Chowing Up
Homebrew snackie cakes! But where do you buy bags of polysorbate 80 these days? In one of the grander experiments in Web 2.0 (or maybe Web 1.8) post-consumer recycling, CNET's eatable megasite Chow has pretty much launched. The "portal" (cringe) is made up of two main components stitched together by the power of CNET's deep pockets. First, there's defunct foodmag Chow, which closed down in 2005 as a print magazine; now it's back in online-only form, complete with editor-in-chief Jane Goldman once more at the helm. The other piece of the newly giant robot is Chowhound, the old-school food-forum digs of legendary restaurant critic Jim Leff. How's it all hang together, you ask?
Pretty well, actually. Goldman is clearly running the show editorially, bringing her print-media sensibilities to the quality assurance angle. Though her print version tanked, she knows the boom-bust routine from olden times, when she plowed the rows at Industry Standard during the best/worst of the Internet bubble. With CNET's army of skilled geeks handling the tech, Goldman doesn't have to fret about the nuts and bolts; the web side of things clearly caused her anxiety the first time around, when she was worried the website might distract from the print mag. Solution: Ax the print mag! Problem solved.
Distinguishing one food magazine (online or off) from another is tiresome at best, so the short version: Chow's recipe and cuisine editorial maneuvers for the fun, simple, and practical, or put very broadly, "the pleasure of food and drink." Hence articles like the snackie cakes mentioned above. This kind of thinking fuses well with Chowhound, a message board and food site created by the gleefully omnivorous Jim Leff and his legions of devoted fans.

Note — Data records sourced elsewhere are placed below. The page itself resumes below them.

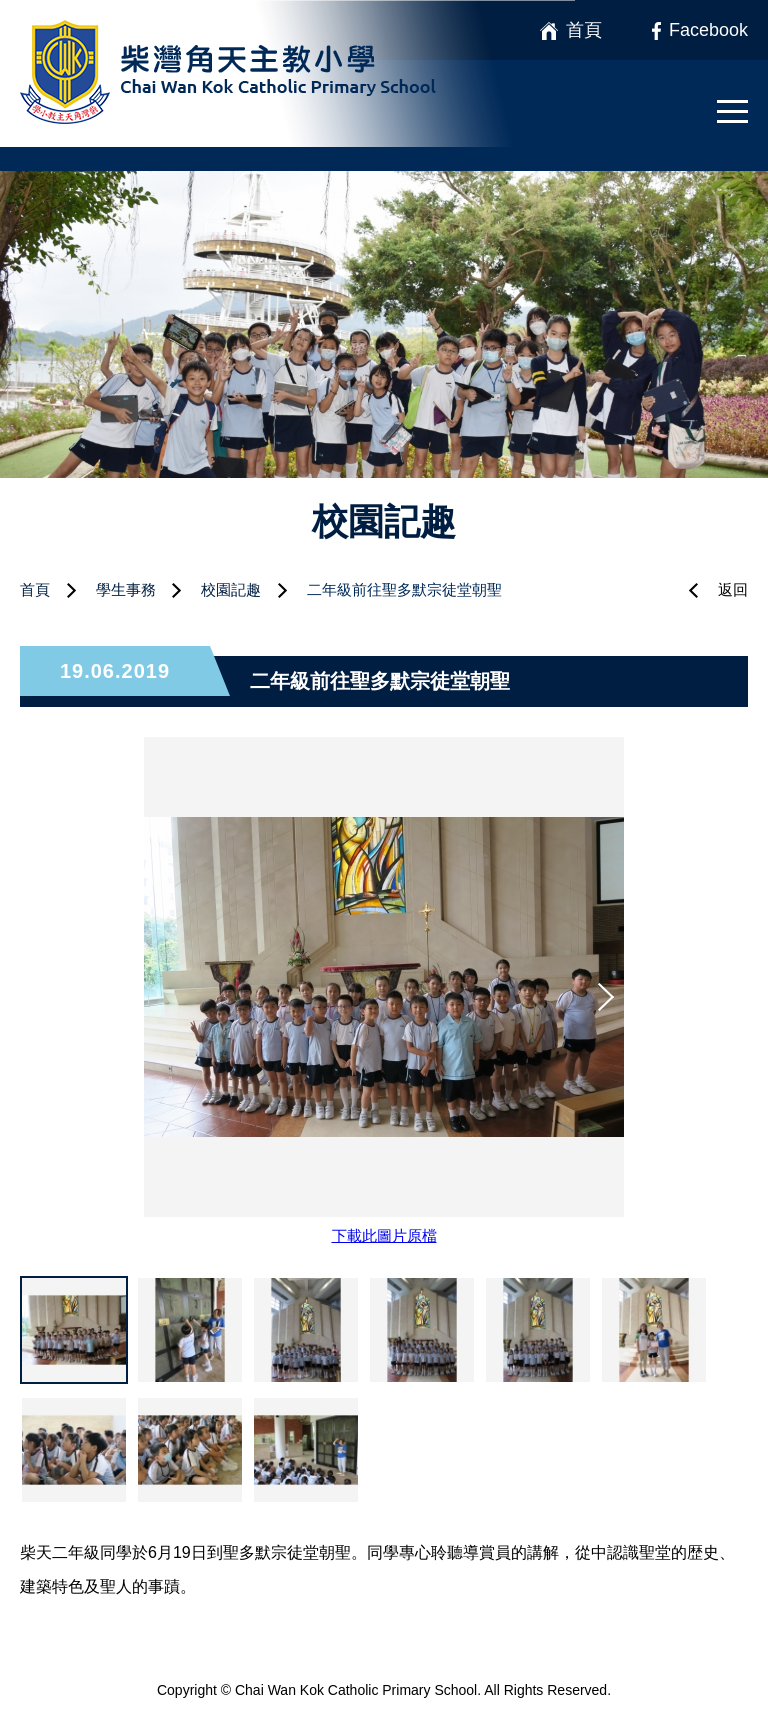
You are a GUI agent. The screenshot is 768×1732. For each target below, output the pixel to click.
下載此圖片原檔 (384, 1235)
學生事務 (126, 589)
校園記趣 (231, 589)
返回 (733, 589)
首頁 (35, 589)
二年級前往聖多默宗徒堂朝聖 (404, 589)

Imported pretty much whole cloth from its previous incarnation, Chowhound is now simplified and better organized for easier browsing and searching among the thousands of restaurant reviews, cuisine discussions, and so on. Leff himself, now apparently cut loose entirely from everything but writing duties, turns in his usual reviews, board posts, and dispatches from the road. Despite the relatively seamless marriage of Chow and Chowhound visually, it's hard to imagine many Chowhounds will bother clicking over to the Chow features. There will likely be considerable traffic the other way, though.

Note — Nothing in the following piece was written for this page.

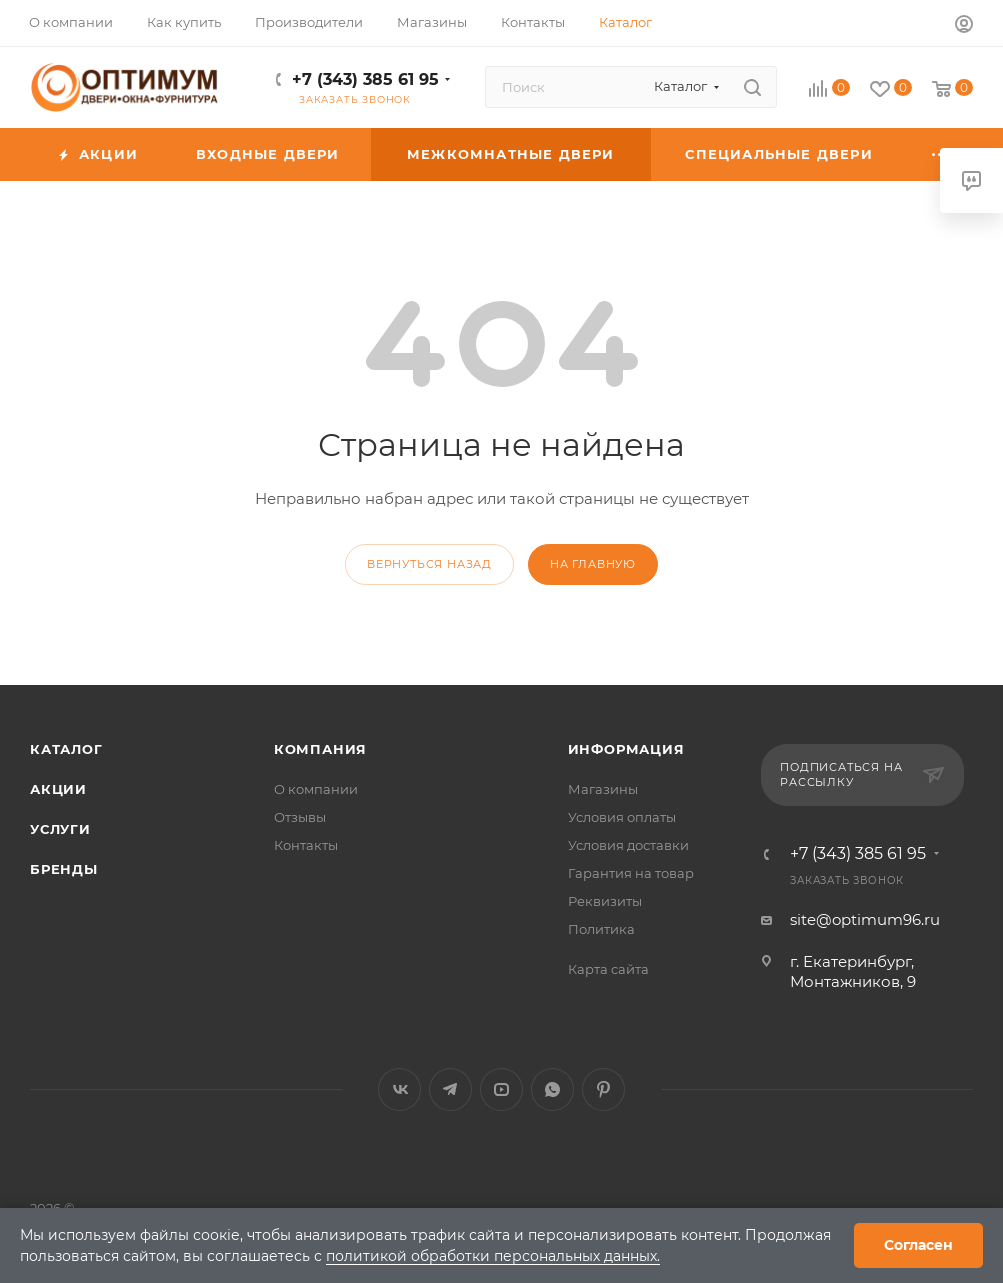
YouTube (501, 1089)
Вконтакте (399, 1089)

Beyond the tech stitching, there are a few gee-whiz features grafted on to make up the rest of Chow proper (podcasts, video, custom views, etc.). Potentially most novel is the Grinder, a "food media" blog that could easily be toothless filler but instead has a few interesting media angles (plus, it introduces the phrase "banana deep throat-off"). Worth watching. Whether or not Chow has the chops to compete with Food Network or other online culinary heavyweights remains to be seen, but either way, it's an intriguing example of cherry-picking thematically similar properties and sewing them together into a new combo-mutant.